About this task → In your output, repeat each entry exactly and include no pictures.
***** Entries supplied
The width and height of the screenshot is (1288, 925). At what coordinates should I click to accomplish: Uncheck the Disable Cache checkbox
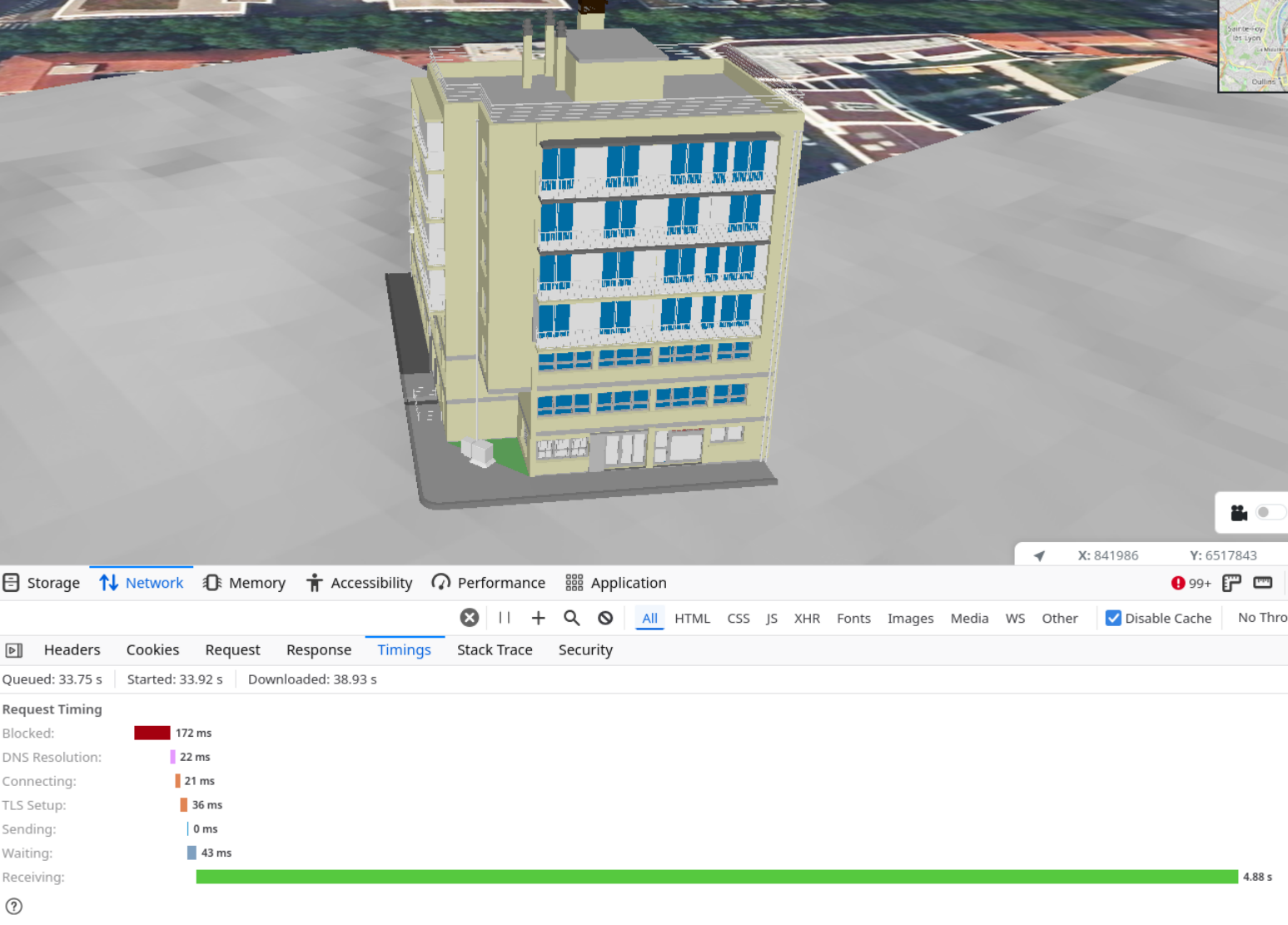(x=1113, y=618)
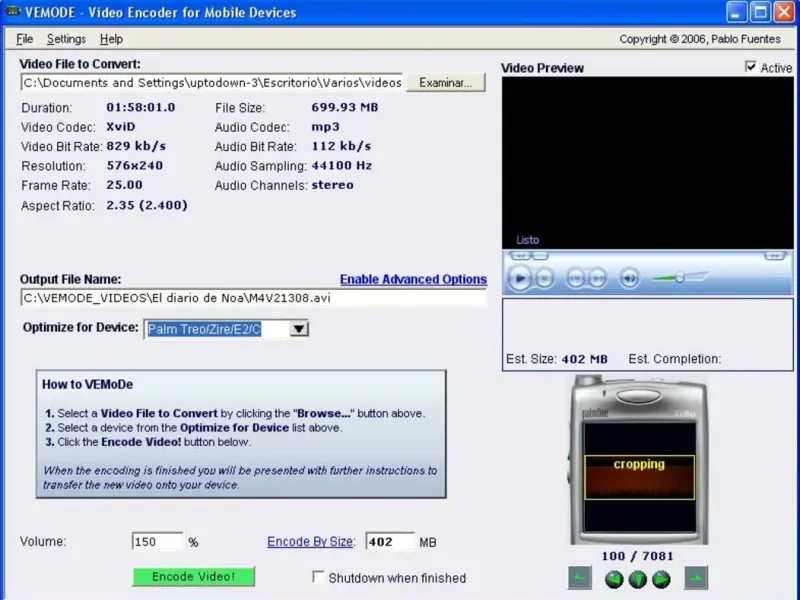Viewport: 800px width, 600px height.
Task: Open the Help menu
Action: click(111, 39)
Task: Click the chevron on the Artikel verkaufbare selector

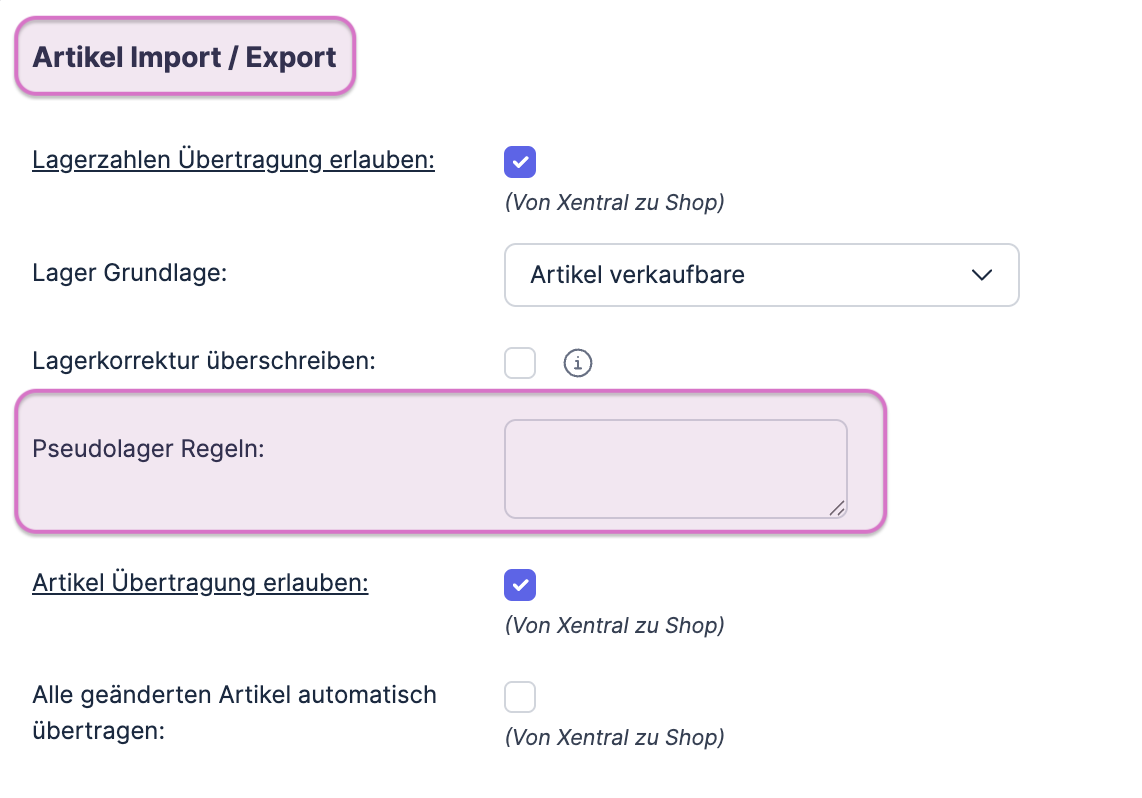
**********
Answer area →
The width and height of the screenshot is (1288, 925). At what coordinates should I click to accomplish: Uncheck the Disable Cache checkbox
(x=1113, y=618)
Viewport: 800px width, 600px height.
Task: Open the Help menu
Action: click(111, 39)
Task: Click the chevron on the Artikel verkaufbare selector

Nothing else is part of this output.